Work task
Please give the count of lines in the listing underneath that hold "selected", leaving out everything else.

*** Opening Available data ***

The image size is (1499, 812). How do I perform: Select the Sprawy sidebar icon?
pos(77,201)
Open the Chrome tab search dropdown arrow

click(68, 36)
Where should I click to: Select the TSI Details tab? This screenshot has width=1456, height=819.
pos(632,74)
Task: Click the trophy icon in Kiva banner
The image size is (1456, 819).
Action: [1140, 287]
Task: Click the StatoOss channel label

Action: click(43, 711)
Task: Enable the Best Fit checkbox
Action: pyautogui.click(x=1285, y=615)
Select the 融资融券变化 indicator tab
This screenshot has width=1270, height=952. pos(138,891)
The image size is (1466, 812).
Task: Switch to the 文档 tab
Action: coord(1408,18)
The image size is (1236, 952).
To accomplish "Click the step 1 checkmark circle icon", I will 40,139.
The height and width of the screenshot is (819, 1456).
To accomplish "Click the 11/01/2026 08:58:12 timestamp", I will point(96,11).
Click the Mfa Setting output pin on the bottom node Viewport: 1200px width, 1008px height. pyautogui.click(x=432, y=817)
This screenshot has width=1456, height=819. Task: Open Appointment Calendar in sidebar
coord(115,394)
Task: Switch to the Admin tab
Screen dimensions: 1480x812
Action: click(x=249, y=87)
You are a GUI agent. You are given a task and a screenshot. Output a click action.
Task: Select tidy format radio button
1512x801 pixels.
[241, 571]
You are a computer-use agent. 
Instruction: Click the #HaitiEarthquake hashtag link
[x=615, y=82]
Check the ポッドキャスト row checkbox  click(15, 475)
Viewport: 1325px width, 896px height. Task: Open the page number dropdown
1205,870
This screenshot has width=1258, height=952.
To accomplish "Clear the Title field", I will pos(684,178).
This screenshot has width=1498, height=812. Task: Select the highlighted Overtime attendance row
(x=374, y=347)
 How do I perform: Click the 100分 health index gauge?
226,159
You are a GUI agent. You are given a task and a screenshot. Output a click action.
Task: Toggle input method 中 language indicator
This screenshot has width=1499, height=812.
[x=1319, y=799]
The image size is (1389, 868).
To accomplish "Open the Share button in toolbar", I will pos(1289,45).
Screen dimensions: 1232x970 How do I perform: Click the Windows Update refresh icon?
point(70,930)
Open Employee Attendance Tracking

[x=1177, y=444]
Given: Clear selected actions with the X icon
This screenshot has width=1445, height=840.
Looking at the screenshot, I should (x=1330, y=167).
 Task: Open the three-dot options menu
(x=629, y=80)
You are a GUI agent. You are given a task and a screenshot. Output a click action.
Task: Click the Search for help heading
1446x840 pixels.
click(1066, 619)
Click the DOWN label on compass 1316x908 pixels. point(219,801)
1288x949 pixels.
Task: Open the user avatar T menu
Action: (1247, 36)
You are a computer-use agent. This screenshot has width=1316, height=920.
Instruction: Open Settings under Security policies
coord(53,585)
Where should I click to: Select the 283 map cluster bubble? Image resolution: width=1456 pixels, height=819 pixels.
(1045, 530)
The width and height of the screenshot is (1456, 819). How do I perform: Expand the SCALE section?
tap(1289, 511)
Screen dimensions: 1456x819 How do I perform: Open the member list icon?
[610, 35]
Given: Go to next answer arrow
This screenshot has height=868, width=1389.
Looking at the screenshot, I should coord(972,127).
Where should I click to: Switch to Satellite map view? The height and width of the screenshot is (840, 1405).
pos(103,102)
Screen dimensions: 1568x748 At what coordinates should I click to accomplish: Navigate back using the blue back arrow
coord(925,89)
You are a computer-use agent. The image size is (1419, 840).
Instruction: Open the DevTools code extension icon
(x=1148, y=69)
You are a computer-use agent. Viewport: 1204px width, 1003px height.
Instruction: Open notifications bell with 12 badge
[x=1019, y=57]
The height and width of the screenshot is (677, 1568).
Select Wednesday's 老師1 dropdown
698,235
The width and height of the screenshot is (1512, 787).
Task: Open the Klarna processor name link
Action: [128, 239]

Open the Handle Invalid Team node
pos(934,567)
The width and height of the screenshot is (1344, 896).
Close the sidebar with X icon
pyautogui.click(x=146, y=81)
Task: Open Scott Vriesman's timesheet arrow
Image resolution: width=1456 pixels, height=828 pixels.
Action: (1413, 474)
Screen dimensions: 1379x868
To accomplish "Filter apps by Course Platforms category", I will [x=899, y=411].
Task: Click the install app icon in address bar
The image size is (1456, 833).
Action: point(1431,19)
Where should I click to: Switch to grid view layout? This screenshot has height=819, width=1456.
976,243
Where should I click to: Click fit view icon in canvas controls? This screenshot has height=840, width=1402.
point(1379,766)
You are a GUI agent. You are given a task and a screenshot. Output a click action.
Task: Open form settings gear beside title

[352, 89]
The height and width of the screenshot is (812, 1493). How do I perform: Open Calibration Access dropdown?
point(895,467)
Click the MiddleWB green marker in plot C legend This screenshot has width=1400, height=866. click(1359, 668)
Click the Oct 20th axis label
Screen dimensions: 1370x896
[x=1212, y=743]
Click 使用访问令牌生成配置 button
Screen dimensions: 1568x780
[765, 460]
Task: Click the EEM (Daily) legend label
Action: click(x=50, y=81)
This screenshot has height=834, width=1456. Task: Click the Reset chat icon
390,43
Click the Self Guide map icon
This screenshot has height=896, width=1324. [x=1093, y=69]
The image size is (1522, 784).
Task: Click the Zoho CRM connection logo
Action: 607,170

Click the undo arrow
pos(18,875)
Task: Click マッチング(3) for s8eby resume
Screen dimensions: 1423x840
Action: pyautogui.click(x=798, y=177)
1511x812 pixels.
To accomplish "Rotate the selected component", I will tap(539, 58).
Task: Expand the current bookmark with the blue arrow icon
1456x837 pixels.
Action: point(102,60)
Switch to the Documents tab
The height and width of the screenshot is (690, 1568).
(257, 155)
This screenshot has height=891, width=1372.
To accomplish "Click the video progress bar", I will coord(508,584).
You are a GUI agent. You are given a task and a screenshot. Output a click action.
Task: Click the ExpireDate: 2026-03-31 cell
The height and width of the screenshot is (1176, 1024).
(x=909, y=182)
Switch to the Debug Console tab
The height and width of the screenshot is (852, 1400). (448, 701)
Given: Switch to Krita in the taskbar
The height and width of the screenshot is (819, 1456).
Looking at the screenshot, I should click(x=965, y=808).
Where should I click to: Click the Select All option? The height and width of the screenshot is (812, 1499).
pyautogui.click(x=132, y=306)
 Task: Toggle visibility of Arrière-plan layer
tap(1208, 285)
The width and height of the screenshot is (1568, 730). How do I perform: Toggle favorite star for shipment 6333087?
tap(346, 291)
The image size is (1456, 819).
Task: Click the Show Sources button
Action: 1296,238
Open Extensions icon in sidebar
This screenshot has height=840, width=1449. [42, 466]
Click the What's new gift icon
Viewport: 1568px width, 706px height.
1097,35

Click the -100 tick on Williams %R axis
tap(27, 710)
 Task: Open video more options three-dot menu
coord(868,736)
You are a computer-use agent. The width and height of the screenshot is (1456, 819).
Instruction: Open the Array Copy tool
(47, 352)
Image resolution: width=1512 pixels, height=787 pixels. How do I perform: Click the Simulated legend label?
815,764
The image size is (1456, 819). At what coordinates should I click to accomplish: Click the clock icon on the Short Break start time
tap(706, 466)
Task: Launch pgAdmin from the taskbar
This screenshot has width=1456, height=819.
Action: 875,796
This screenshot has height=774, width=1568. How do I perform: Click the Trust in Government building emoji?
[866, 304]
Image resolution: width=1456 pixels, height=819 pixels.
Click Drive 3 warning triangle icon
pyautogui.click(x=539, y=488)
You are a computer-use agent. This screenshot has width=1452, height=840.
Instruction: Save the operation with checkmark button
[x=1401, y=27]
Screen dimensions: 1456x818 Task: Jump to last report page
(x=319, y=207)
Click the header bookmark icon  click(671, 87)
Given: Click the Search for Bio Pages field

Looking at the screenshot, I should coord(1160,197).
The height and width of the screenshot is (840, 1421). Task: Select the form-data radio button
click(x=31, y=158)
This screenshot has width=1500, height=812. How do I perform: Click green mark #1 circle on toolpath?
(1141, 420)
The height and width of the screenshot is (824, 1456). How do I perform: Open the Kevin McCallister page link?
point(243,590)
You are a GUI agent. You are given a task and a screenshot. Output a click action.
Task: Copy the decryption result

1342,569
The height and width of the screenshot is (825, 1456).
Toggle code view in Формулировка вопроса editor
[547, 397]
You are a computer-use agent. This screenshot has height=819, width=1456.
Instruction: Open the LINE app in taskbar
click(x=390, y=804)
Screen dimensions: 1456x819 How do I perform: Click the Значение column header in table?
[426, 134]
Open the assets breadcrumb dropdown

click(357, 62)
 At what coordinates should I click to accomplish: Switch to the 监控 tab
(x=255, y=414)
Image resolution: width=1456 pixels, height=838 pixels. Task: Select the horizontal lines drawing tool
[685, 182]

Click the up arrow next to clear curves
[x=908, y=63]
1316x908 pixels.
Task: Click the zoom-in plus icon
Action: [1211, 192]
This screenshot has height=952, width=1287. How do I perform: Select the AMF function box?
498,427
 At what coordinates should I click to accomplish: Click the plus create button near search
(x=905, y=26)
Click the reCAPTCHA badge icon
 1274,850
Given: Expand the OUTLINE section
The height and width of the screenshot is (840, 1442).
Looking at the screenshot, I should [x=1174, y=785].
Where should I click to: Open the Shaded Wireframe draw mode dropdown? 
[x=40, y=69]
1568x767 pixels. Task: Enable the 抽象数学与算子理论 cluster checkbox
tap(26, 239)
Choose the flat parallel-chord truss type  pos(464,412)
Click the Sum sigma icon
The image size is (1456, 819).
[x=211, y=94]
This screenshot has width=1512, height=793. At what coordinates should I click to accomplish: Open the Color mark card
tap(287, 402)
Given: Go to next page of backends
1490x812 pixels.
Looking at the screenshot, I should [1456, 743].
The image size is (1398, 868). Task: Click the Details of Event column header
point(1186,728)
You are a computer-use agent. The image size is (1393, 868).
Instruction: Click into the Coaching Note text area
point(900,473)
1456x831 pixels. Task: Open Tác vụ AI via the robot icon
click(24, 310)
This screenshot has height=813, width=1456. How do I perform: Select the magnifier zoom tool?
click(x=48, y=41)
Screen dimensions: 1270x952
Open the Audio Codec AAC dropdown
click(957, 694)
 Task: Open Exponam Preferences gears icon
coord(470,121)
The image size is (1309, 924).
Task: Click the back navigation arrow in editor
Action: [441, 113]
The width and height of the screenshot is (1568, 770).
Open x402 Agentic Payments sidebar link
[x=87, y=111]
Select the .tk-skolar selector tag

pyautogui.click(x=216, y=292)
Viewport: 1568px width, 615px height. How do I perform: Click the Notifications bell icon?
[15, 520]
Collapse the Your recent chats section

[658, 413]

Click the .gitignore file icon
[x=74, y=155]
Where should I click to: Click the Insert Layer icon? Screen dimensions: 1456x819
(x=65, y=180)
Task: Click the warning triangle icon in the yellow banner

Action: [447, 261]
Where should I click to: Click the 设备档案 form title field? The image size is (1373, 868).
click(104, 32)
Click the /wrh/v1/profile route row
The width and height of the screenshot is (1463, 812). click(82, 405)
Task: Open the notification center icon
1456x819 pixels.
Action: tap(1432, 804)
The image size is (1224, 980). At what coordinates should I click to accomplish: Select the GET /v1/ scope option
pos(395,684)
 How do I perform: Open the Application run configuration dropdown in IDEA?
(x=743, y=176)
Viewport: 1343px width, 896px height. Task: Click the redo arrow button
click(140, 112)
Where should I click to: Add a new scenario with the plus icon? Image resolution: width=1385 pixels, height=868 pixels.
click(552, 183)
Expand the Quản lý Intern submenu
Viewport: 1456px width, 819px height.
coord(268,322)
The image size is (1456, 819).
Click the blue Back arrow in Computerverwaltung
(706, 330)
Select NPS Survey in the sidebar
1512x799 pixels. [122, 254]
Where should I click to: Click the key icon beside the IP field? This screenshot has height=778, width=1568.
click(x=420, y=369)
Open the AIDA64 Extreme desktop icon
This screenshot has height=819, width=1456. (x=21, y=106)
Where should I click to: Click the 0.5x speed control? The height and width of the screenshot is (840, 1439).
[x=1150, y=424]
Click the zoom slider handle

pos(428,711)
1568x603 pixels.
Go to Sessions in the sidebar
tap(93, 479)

*** Closing Available data ***

Solution to this exercise
2